Experts revealed that in any country, the transport sector is of vital significance to its development and affects all sectors through economic linkages. It ensures safe and timely travel encourages business actions and cuts down transportation costs while granting producers access to markets for their goods.
It is said that a dependable transportation sector also offers swift access to the labor force and hence produces career opportunities. Enhancements in transportation benefit industry, agriculture, and other services sectors also enhancing the standard of living of the general public, it is therefore, crucial that equipment be made to develop and sustain an efficient network of transportation to ensure cost-efficient integration of markets both internationally and domestically. Transport it is widely acknowledged, has been recognized that the provision of a high-quality transport system is a necessary precondition for the full participation of remote communities in the advantages of national development. However, developing countries seem to be in a fix concerning this issue. While mass transit systems offer affordable and well-organized transportation services, they require significant capital investment to develop, and financial subsidies to maintain operations. These are also often stuck in trying to strike a trade-off between the cost and benefit of the various aspects of transportation planning.

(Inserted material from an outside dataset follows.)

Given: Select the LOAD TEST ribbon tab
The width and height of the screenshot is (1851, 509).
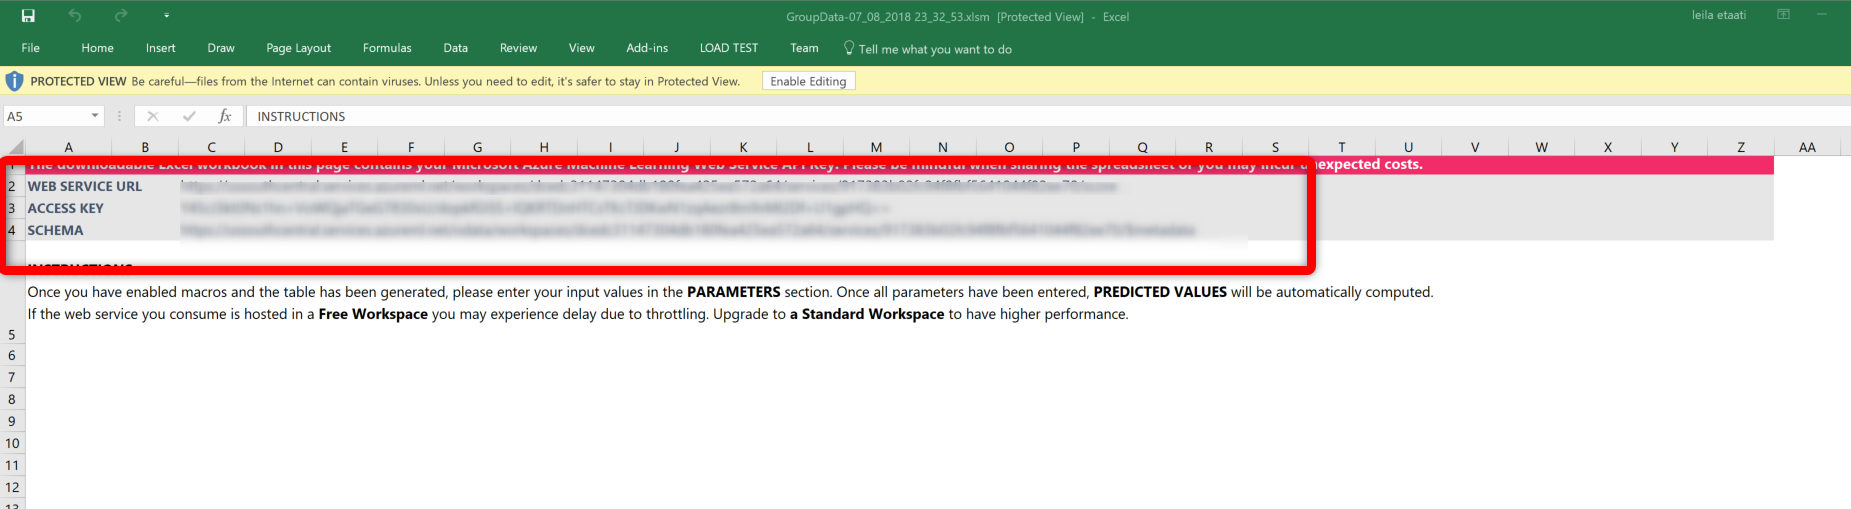Looking at the screenshot, I should tap(728, 48).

In developing countries like Pakistan where the transport sector constitutes 10 percent of the country’s Gross Domestic Product (GDP) and offers 6 percent of the employment in the country. The transportation sub-index of the CPI basket in Pakistan grew to 284.74 points in April of 2023 from 280.20 points in March of 2023. Pakistan’s transportation system suffers from high transportation costs, low levels of service, lack of customer focus, limited access in rural areas, growing congestion on urban roads, poor operational and safety standards, and loss-making public sector services.
Furthermore, traffic congestion is one of the biggest challenges the transportation sector faces presently. A growing vehicle density in the country has led to severe traffic congestion on poorly planned and built roads. According to estimates, 250,000 cars are registered yearly in Pakistan. Most of these cars are assembled by Japanese car-making firms. Besides cars, motorbikes have the majority share (74 percent) of the total vehicle share in Pakistan’s transportation sector, followed by cars at 13 percent. The National Highways of Pakistan comprise all public highways sustained through the National Highways Authority under the Ministry of Transport. It sustains over 12,000 kilometers (7,500 mi) of roadways organized into various classifications which crisscross the country and offer access to major population centers. The network of roads and highways has a total length of 264,175 km. For each of the country’s 231.40 million inhabitants, this corresponds to 1.14 meters. This puts Pakistan in 195th place in the global ranking. The case of Pakistan in general and Karachi in specific is very similar. The peak-hour traffic problem is dealt with by developing signal-free corridors and adding additional lanes. These traffic-free corridors are created by closing intersections and making bridges and underpasses in place. Pakistan’s adepts identified that in most of these places, mere preferential signaling and parking management could have resolved traffic problems. Referring to the recently developed underpasses in Karachi, it is thought that the intersections were better off without these structures. It is also believed that tactics such as creating a green wave of signals could have solved challenges at many of the locations of the city. According to the World Bank (WB), there should be a 100-seater bus for every 1,500 people. So considering Karachi’s population of 14.91 million, there should be 20,448 35-seater minibusses and 5,566 50-seater buses. But the number of buses plying the roads is much less than that. Most working-class people can’t afford private vehicles hence they rely on public transport services. Most use buses and minibusses since they are the least expensive mode, with fares now Rs15 for 5km and Rs30 for 10-20km because of fuel price fluctuations.
As the world embraces electric vehicles, statistics showed that Pakistan has this huge opportunity to go “all in” and shift to a 100 percent electric public transport system which includes buses, taxis, 2 and 3-wheel micro-mobility options like e- rickshaws, e-scooters/bikes. Given that 22 percent of our import bill is spent on petroleum, this may actually be a smart financial decision that Pakistan can make at this juncture to reduce its dependence on imported fossil fuel. Statistics also showed that Karachi Metropolitan Corporation has proclaimed the Transport Master Plan 2030 where 6.0 bus transit routes (BRT) have been promised. The routes will cover 95.1km and offer transport to about 350,000 people daily.
According to the Government of Pakistan report, on the Eastern Alignment, Sukkur-Hyderabad (M-6) section has been proposed in Public-Private Partnership (PPP) mode. D.I. Khan-Peshawar Motorway (365 Km), Swat Expressway Phase-II (82 Km) and Dir Expressway (26 Km) projects have been proposed for inclusion in the CPEC framework. In addition to the road projects, construction work on (NGIA) is well underway and likely to be completed by October 2023.
Pakistani cities are struggling to serve their citizens; those who can’t afford a car are excluded from the city, and those who own a car are stuck in traffic, while all of them are breathing poisonous emissions. Public transportation has become a critical need for the future of our cities if we want to take a turn toward a more sustainable future.